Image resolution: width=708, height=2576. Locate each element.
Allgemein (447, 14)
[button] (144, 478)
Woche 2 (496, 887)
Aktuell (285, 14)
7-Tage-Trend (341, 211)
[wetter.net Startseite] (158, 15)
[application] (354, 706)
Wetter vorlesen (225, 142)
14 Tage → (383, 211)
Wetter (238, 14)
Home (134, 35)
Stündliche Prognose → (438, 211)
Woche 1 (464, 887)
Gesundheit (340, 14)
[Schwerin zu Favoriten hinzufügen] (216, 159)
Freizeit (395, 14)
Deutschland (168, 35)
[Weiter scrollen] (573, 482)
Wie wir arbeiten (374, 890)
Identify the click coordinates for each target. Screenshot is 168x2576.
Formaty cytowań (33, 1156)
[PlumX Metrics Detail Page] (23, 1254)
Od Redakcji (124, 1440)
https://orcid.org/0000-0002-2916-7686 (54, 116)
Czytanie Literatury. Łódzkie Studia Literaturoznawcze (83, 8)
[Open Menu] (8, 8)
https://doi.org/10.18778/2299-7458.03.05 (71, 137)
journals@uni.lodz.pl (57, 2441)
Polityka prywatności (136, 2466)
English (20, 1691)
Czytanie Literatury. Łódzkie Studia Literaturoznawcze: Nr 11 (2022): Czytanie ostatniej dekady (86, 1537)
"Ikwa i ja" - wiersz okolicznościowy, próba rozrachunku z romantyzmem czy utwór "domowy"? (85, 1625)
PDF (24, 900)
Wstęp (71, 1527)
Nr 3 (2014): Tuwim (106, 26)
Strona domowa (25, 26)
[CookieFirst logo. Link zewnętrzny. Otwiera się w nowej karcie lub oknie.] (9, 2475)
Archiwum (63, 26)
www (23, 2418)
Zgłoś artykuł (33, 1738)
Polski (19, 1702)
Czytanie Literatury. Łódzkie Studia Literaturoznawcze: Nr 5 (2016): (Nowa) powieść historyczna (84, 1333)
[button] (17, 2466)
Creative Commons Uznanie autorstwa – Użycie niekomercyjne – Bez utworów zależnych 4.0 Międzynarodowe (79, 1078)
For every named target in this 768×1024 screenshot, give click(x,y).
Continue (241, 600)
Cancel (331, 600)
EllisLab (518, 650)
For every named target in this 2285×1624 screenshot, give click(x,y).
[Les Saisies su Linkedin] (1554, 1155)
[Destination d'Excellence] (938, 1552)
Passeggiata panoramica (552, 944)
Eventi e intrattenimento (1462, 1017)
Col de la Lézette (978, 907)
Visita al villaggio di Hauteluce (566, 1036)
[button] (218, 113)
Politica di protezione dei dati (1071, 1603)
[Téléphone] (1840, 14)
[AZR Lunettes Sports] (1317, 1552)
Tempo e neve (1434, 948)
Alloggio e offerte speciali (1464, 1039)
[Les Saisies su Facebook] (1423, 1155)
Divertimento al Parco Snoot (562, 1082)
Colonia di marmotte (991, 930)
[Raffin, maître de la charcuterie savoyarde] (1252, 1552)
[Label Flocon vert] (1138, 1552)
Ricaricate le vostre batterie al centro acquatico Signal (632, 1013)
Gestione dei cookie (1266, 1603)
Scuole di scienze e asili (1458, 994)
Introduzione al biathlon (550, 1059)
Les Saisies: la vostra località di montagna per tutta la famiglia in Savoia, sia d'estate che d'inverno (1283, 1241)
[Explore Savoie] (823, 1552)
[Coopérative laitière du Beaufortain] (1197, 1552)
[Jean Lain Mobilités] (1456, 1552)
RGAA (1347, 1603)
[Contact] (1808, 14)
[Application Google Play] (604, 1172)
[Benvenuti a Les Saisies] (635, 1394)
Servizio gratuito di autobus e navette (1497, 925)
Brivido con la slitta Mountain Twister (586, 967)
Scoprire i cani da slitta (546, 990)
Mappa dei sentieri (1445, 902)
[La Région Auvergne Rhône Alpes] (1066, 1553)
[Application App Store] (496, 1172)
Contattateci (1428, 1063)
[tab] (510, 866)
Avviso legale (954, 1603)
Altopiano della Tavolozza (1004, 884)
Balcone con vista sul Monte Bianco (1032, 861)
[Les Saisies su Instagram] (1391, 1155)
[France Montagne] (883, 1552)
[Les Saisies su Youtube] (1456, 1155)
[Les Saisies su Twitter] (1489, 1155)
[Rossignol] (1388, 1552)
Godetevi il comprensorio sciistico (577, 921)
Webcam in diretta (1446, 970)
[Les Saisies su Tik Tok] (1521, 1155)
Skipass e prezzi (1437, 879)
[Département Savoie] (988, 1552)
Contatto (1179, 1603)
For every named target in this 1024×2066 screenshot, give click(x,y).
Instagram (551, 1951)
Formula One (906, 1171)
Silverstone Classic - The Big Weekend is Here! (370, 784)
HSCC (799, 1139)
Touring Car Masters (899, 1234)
§ §
• Your instructions: Give again, exactly, every line from the one holding "Silverstone Classic - The" to the last line of the data.

• Problem solution:
Silverstone Classic - The Big Weekend is Here! (370, 784)
HSCC (799, 1139)
Touring Car Masters (899, 1234)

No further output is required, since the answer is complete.